Dieci, ventimila persone per strada, non è però come averle sulle piste e non solo perché chi va a sciare davvero, ha anche la carta di credito da strusciare.

Roccaraso non è pronta e non è in grado di smaltire quel flusso di gente che, sia inteso, ha tutto il diritto di farsi una gita fuori porta e anche di scivolare con una busta di plastica sulla neve e il panino nello zaino.

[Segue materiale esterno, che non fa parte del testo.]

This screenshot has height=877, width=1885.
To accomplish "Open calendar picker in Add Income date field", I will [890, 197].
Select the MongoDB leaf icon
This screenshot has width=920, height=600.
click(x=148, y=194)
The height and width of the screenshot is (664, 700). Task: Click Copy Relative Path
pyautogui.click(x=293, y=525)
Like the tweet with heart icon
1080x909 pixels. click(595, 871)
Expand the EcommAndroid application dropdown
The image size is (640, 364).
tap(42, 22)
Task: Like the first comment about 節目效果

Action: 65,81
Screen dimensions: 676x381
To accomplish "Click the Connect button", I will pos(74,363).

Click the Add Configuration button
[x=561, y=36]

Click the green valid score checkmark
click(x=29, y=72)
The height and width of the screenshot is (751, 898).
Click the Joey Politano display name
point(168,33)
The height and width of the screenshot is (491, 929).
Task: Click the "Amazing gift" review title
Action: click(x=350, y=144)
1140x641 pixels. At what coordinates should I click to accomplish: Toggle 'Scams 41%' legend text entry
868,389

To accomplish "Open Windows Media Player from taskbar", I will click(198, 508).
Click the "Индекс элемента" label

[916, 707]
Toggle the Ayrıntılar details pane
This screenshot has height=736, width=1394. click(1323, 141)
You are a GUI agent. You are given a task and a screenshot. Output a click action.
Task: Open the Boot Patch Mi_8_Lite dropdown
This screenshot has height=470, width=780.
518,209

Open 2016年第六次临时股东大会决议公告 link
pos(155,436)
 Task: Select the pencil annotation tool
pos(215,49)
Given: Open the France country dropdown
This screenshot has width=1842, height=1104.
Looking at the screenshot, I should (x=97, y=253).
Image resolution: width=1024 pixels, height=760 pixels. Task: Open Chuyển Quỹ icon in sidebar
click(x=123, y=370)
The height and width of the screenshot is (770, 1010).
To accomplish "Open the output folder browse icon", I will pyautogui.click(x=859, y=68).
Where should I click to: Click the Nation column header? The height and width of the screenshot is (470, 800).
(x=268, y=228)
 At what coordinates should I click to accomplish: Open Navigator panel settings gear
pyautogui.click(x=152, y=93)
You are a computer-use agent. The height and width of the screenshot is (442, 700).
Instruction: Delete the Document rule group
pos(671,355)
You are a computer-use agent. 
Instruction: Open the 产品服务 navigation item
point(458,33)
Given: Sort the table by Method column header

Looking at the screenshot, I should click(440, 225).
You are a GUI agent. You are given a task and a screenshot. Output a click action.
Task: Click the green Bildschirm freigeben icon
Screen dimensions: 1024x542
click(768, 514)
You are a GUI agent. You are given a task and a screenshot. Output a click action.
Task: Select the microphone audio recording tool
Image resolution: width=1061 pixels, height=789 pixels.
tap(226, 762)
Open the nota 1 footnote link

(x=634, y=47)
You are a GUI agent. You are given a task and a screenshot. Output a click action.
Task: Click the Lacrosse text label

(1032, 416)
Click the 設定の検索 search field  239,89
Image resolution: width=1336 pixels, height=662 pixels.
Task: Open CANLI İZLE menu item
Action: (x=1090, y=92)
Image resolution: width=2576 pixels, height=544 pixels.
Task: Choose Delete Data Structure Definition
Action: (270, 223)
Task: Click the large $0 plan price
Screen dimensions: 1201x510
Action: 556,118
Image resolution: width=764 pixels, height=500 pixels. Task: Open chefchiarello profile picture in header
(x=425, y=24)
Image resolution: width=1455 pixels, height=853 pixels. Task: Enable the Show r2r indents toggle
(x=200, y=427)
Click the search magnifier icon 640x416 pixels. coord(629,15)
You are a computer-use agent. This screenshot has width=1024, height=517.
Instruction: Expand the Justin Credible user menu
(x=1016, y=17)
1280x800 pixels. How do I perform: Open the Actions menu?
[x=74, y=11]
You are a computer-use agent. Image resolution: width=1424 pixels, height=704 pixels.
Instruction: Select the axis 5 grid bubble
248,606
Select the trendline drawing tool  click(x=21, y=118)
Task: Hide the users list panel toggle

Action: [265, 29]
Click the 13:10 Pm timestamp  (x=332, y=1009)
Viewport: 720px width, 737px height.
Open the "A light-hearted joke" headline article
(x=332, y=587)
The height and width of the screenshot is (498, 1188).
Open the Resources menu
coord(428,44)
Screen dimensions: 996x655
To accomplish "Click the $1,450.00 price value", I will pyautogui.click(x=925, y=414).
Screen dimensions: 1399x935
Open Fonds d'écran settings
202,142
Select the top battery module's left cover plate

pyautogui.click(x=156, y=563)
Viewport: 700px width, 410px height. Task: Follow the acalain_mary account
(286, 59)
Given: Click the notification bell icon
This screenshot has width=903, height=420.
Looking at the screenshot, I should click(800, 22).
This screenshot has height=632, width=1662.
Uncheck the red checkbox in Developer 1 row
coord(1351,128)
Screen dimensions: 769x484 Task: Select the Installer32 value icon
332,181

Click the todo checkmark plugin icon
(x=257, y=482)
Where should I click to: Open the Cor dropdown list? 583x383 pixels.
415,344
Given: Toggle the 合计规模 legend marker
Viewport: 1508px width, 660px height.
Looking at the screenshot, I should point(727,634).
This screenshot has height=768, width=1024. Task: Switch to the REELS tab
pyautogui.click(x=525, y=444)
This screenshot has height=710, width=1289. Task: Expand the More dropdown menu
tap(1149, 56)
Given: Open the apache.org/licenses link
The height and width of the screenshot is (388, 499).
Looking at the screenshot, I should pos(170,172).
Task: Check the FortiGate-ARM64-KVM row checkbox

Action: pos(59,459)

E’ che con la montagna tutto questo c’entra poco e niente, perché l’orda dei Barbari, perlopiù partenopei, arriva la domenica non sulle montagne d’Abruzzo, ma nella Cortina del Sud. Richiamata più dal selfie da postare che dal paesaggio da respirare.

E’ l’immagine che il paese ha venduto all’esterno, nel bene e nel male, diventata un boomerang ora, tanto da invocare l’esercito e le barricate per fermarla.

Che il fenomeno dell’overtourism sia deleterio lo dicono d’altronde l’esperienza e i numeri: per la produzione di rifiuti e inquinamento, per l’estrazione di risorse, per la normalizzazione dei paesaggi urbani con la sostituzione di negozi tutti uguali al posto delle botteghe, per l’abbassamento della qualità dell’offerta a fronte della quantità, per il caro affitti che spinge, paradossalmente, i residenti ad abbandonare il paese o la città di origine (Venezia ne è l’esempio più lampante) anziché restarci.

Una sorta di Disneyficazione che il sociologo Rodolphe Christin (Turismo di massa e usura del mondo – Elèuthera) definisce “mondofoga” che distrugge cioè il mondo che dice di amare.

Uscirne non è facile, perché richiede investimenti culturali, prima ancora che infrastrutturali. Consapevolezza di sé e del posto che si visita. Richiede strategia e programmazione turistica dal respiro almeno territoriale e richiede, soprattutto, uno sforzo politico in grado di comprendere che non c’è un paese senza chi lo abita.